Es regte sich nicht, trotz meiner manigfaltigen Versuche seine Aufmerksamkeit auf mich zu lenken um es aus seiner tiefen Depression und die Ergebenheit in sein Schicksal zu rütteln und so wieder einen Funken der Hoffnung, einen Lebensfunken zu wecken. Aber ich mußte einsehen das alle meine Bemühungen vergebens waren und so sprach ich dem armen Tiere noch Trost zu, damit es beim scheiden von dieser Welt zumindest noch die Erfahrung von tiefer und echter Anteilnahme an sein Schicksal, also Menschlichkeit im positiven Sinne, erfahren durfte.
Auch mußte ich mich beeilen, der naheliegende Lebensmitteldiscounter schloß bald und erschüttert von dem soeben erlebten beschloß ich den Abend nicht ohne das eine oder andere Glas schweren roten Weines und Musik von Bauhaus und Joy Division zu beenden um so besser mit der Welt und den Schicksalschlägen die so manches Wesen erleiden muß zu hadern.

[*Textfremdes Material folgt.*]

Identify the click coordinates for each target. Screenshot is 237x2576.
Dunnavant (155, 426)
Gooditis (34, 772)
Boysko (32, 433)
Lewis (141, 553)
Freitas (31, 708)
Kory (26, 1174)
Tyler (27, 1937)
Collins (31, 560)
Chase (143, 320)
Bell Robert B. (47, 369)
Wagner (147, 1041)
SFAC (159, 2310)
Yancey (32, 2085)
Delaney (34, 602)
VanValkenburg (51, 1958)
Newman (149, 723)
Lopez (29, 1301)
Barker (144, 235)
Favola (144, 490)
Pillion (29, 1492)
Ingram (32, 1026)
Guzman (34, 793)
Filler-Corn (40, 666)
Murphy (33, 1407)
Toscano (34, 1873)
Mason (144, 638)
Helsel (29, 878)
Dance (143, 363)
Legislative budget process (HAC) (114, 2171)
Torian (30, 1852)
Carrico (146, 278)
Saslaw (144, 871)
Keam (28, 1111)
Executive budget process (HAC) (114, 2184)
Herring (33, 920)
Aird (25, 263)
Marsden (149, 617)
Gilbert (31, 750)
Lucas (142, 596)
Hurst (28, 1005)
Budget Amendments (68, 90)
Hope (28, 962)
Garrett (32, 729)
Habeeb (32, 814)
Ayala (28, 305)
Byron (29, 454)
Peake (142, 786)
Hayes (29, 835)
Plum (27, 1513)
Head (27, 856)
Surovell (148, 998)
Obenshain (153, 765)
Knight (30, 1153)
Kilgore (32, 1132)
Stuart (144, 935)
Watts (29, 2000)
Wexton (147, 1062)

Ein paar Tage später ging ich durch den hiesigen nebeltrüb verhangenen Wald, den Kopf noch schwer des Weines, so dass es mir nicht leicht fiel selbigen aufgrund der unheimlichen Geräusche angstvoll von links nach rechts zu wenden, wusste ich doch nicht ob der gemeine Lump vielleicht auch hier und jetzt wandelte um sein Unwesen zu treiben. Ich sah mich im Geiste schon mit einem Dolche von Mörderhand niedergestreckt und in das ob seiner Schneelast sich arg hängen lassende Geäst gezwängt. Wer weiß ob der nächste einsame Wanderer sich meiner so erbarmen würde, wie ich es dem Tiere gegenüber tat? Weihnachten ist schon lange vorbei und die großen offenen Herzen wieder klein und verschlossen.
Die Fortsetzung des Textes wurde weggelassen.